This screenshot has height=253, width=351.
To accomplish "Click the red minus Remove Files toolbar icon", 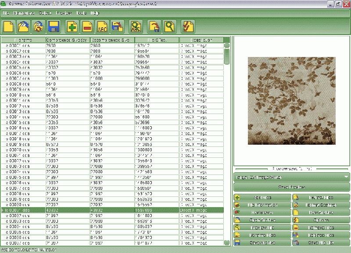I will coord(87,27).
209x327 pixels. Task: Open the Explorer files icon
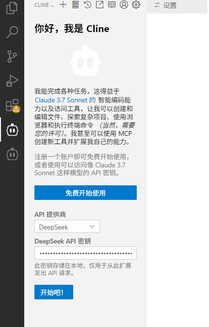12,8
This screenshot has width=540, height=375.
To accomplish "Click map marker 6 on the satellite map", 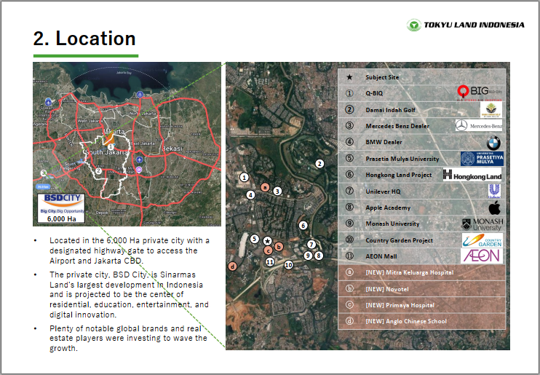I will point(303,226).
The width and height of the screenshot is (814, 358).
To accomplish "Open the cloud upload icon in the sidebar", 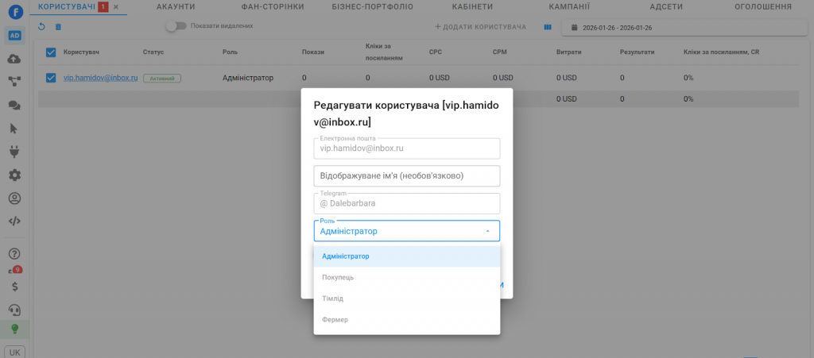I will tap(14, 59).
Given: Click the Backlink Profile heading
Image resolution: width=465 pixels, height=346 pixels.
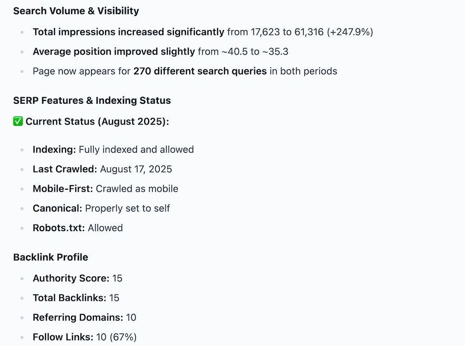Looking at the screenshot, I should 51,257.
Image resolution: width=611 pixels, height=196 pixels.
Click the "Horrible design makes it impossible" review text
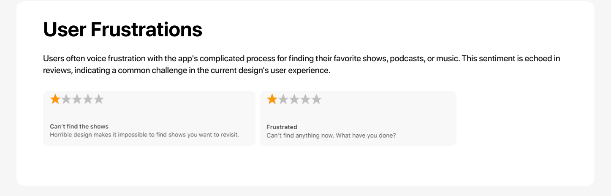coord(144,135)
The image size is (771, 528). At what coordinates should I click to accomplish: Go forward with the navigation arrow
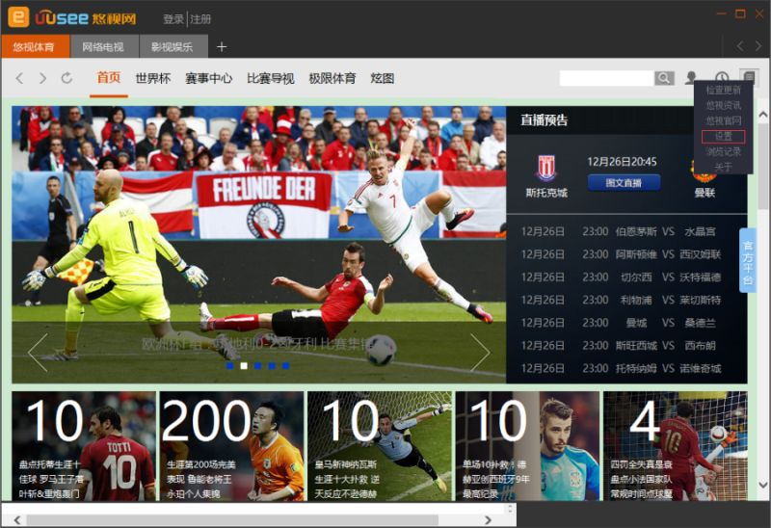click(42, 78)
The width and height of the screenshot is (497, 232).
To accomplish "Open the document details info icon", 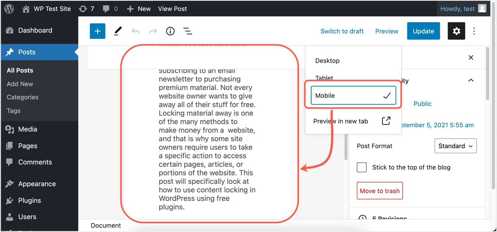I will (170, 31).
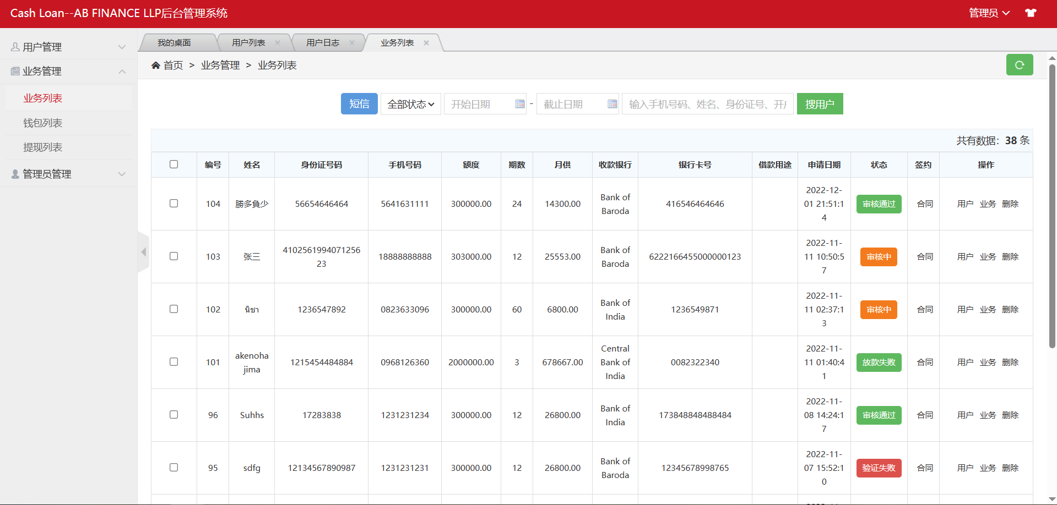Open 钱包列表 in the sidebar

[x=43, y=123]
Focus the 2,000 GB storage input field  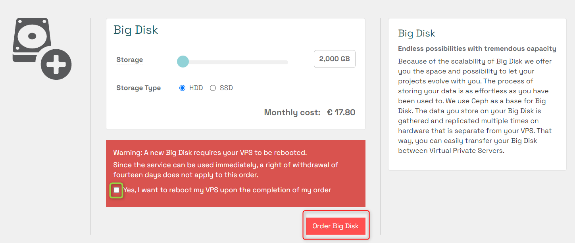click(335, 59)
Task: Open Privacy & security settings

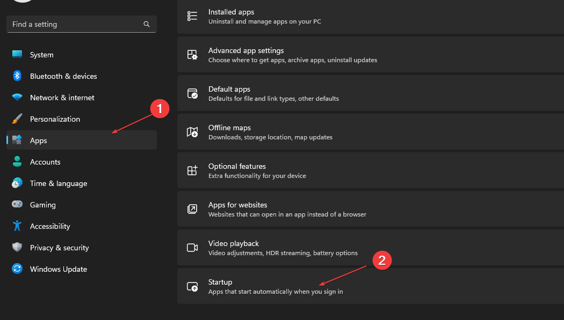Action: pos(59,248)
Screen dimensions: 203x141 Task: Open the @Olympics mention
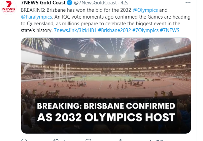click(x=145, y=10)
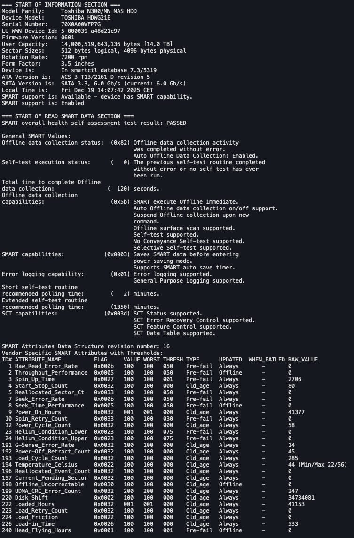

-- ACTIVITY --
Only lines that hold the string "This" belong in the answer, so copy every one of them from the records.

-- THE ANSWER --
This screenshot has height=253, width=351.
This screenshot has width=540, height=375.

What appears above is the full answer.